“If you like your policy, you can keep your policy – If you like your doctor you can keep your doctor – ObamaCare is going to save you at least $2,500 per year,”
These were headlines promised by President Obama and all of them turned out to be untrue.
Hank Richards with the Examiner, looked into random health policies and did a 2014 and 2015 comparison.
If you are new to the healthcare game, the first thing you need to do is decide whether you want a PPO or HMO type policy.
A PPO is a Preferred Provider Organization and allows you to select any doctor who is a subscriber to the PPO network. This is the most most flexible type of coverage.
An HMO is a Health Management Organization and has specific doctors in the system for you to use.
If your doctor is not an HMO member, you will need to forfeit that doctor for another choice and you will have to change doctors under the HMO plan.
If you are looking for that $2,500 savings, look no further because there is none as promised by the President.
In a random comparison, Humana and Blue Cross Blue Shield (BCBS) PPO’s were selected because they are popular plans that most people are aware of.
In both plans the 2014 Out of Pocket Spending Limits (OPSL) were lower as compared to 2015 meaning health plans for the new year will probably cost you more money out of your pocket.
The increases for 2015 reveal that the health coverage segment for the (OPSL) increases in Humana by a $500 deductible and $2,000 for BCBS. Both had no deductible in 2014.
Humana, BCBS and other providers increased the drug coverage deductible to $320 out of your pocket for certain drugs in certain tiers.
BCBS had 4 tiers for drug coverage in 2014 and realigned their coverage with 5 tiers for 2015. Some of the most popular drugs that had co-payments of $10 in 2014 will now have a co-payment of $45.
There is no $2,500 savings as you’ve already seen with the 2 examples. According to health insurance reports, the cost of reinsurance will continue to increase annually for as far into the future as the eye can see.

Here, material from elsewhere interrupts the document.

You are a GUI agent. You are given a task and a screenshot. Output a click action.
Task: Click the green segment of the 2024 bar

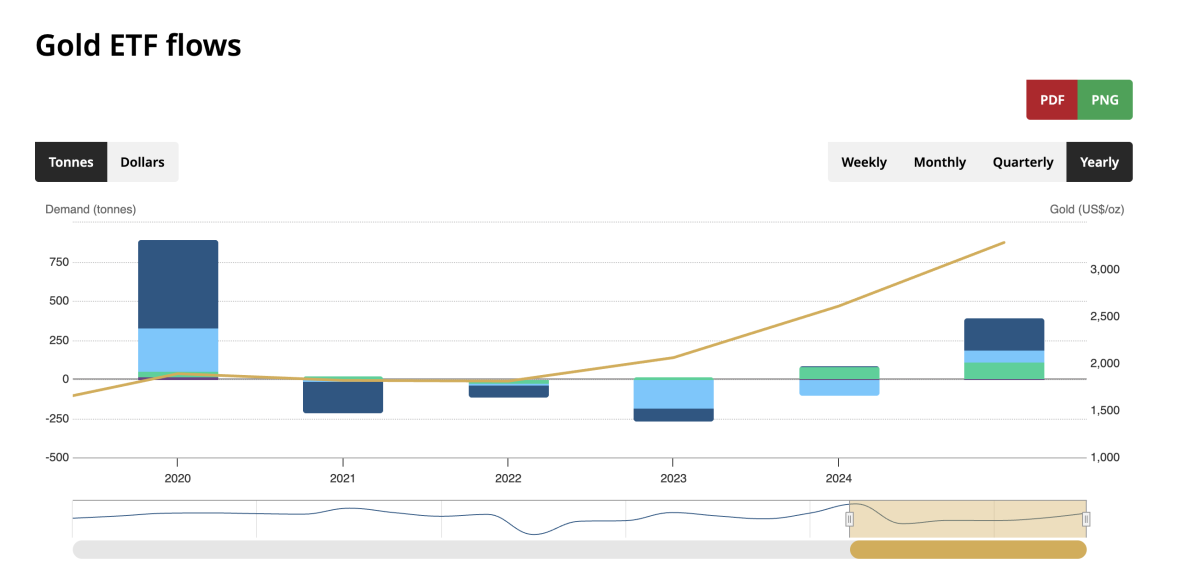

The root cause of the problem is the passage and introduction of ObamaCare. Anything the Federal Government underwrites always costs more.
When the bill was signed into law, there were 31 million uninsured people in the U.S.
Since the law has had a chance to work its way into the public, there are now 47 million people without insurance and the cost has increased by more than $1.5 trillion dollars, a 300% increase over the original Obama forecast.
Where is the money going to come from to pay for a law that has changed the way we insure ourselves and families; from the middle class and the taxpayers. That’s where it always comes from.
Taxpayers, heads of household and providers have been scammed and sold a bill of goods certain be exposed again in the next 90 days.
The President’s Law has already impacted whether a family buys a new home or buys ObamaCare. The increasing cost structure may determine whether that same family buys food or health insurance.
Do your best to shop and compare insurance needs just like you would when grocery shopping.
You have until December 6th to make your decision. You will have to make that insurance declaration at tax filing time and pay a penalty if you failed to purchase some form of health insurance.
It’s the law, Remember. President Obama said so!